Given request: Quote the records word for word, starting with their first line and ending with the line that contains "pos(30,246)", and include that final line.

Saved entries:
++++

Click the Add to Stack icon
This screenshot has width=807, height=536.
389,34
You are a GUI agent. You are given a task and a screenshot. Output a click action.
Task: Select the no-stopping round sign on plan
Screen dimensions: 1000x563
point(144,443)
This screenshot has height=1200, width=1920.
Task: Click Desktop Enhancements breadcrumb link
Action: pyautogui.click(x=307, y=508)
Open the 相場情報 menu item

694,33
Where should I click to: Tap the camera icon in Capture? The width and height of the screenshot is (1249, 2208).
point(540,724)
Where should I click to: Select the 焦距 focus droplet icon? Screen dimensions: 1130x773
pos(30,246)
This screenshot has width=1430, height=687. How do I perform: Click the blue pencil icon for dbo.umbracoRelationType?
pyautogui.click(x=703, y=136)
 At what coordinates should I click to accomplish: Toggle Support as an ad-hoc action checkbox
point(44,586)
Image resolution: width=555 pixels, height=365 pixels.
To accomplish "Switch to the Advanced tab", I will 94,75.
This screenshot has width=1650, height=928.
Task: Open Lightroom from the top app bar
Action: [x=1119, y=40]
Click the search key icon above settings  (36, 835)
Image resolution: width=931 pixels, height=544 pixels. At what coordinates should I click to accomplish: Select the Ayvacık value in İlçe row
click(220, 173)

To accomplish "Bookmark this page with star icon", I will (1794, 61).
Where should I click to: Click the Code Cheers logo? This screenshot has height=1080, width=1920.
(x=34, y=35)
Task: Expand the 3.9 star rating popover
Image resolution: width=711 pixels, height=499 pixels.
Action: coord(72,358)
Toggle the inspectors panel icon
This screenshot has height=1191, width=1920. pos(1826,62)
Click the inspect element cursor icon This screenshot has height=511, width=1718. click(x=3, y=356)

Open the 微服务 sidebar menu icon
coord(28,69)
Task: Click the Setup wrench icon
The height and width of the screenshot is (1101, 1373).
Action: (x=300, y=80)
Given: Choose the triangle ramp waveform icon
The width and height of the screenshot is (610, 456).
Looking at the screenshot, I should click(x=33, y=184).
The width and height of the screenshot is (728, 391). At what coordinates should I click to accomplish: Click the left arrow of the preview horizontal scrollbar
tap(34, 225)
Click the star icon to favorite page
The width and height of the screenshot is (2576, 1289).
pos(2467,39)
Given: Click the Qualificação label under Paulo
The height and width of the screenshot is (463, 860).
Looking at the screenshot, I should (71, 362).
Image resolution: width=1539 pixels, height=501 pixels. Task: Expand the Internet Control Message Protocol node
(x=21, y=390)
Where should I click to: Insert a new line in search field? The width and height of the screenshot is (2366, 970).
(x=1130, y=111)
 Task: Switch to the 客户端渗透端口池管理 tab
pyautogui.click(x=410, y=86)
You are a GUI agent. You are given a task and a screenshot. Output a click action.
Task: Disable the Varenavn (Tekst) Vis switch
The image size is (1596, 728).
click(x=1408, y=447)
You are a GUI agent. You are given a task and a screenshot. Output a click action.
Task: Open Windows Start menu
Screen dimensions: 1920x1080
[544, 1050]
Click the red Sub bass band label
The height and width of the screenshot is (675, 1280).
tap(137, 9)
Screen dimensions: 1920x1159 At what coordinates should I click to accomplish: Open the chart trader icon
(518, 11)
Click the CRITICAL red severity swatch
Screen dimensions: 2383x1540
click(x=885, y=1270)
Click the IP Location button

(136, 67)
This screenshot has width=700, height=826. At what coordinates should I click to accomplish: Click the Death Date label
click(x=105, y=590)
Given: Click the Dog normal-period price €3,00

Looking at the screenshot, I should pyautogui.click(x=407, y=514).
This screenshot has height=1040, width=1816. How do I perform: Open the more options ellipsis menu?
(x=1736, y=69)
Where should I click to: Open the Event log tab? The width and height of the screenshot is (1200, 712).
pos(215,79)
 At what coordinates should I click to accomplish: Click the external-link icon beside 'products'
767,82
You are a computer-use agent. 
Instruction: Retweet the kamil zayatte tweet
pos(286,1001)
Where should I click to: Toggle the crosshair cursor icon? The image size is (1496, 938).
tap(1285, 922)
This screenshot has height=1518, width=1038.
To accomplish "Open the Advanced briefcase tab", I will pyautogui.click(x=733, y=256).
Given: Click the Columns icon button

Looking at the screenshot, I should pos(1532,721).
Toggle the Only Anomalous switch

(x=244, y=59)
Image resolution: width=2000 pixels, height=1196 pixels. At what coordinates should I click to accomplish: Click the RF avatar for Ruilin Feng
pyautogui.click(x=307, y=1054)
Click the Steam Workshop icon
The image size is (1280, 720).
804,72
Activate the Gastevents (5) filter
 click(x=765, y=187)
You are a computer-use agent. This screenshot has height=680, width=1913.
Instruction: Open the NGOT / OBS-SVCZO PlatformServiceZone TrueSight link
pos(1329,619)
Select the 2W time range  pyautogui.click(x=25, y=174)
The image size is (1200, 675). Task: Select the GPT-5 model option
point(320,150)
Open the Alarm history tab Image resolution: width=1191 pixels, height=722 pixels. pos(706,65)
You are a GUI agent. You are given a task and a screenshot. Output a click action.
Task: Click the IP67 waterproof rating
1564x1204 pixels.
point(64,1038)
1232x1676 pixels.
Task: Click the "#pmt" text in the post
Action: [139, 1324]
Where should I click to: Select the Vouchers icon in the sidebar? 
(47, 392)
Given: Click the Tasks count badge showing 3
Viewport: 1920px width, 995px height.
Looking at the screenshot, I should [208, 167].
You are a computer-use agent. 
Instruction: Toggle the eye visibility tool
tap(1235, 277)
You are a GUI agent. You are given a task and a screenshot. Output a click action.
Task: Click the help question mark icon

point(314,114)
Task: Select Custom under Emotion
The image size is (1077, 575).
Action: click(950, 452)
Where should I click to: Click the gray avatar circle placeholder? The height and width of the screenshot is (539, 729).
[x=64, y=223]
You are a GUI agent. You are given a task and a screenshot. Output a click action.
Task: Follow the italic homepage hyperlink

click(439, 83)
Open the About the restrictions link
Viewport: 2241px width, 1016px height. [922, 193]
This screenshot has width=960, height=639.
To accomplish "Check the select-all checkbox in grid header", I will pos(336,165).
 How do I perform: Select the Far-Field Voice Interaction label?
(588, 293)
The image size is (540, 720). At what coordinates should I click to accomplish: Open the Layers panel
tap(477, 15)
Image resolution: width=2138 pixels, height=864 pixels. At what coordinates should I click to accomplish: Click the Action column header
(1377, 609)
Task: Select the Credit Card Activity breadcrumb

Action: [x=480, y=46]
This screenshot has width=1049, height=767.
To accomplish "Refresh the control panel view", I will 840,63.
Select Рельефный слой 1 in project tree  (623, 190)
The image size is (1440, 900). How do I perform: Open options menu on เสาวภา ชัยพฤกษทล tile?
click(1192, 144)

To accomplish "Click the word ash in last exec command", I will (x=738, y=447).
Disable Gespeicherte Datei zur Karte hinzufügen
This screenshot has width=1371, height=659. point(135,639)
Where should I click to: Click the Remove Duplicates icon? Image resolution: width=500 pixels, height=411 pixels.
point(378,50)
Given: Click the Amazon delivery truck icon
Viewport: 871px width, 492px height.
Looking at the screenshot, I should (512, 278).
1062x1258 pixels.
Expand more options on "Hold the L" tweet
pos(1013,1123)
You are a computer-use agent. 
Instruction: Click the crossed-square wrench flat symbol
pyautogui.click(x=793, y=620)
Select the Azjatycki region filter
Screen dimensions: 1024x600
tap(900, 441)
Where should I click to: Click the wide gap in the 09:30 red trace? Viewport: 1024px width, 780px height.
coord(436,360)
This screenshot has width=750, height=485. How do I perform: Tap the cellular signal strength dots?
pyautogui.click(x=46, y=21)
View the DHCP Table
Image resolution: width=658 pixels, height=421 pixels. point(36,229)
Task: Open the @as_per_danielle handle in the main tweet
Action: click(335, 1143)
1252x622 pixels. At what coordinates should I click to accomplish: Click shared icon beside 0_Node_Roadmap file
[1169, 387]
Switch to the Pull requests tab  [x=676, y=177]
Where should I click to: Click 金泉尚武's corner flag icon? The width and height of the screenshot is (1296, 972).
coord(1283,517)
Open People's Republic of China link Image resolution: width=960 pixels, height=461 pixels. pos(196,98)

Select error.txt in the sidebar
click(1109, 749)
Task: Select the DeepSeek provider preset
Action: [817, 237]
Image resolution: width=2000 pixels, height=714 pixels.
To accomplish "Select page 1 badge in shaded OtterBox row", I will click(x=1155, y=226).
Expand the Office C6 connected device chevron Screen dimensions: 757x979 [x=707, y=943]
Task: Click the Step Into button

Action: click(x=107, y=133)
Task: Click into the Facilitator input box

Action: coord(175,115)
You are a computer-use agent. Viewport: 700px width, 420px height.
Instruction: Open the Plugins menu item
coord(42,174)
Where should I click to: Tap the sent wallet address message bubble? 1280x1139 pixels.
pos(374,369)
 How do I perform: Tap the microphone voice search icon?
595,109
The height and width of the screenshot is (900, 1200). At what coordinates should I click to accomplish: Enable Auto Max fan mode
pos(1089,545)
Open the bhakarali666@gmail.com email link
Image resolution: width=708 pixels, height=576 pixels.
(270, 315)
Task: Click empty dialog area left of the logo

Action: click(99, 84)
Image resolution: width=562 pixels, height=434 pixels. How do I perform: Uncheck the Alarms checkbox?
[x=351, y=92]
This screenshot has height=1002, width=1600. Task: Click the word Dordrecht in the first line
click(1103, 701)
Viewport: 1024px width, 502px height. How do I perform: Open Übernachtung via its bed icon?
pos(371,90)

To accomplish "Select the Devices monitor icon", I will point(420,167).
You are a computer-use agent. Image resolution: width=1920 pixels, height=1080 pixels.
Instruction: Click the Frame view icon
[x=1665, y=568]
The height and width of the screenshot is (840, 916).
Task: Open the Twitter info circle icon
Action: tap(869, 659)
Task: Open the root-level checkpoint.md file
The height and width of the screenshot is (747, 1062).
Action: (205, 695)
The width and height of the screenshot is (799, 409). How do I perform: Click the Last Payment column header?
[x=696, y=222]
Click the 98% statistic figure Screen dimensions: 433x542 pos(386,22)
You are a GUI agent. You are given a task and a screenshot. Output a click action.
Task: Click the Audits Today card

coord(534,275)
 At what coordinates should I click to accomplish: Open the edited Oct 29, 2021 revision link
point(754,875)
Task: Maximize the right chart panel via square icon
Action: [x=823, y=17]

++++

Output for this task:
Click the Add to Stack icon
This screenshot has width=807, height=536.
389,34
You are a GUI agent. You are given a task and a screenshot. Output a click action.
Task: Select the no-stopping round sign on plan
Screen dimensions: 1000x563
point(144,443)
This screenshot has height=1200, width=1920.
Task: Click Desktop Enhancements breadcrumb link
Action: pyautogui.click(x=307, y=508)
Open the 相場情報 menu item

694,33
Where should I click to: Tap the camera icon in Capture? The width and height of the screenshot is (1249, 2208).
point(540,724)
Where should I click to: Select the 焦距 focus droplet icon? Screen dimensions: 1130x773
pos(30,246)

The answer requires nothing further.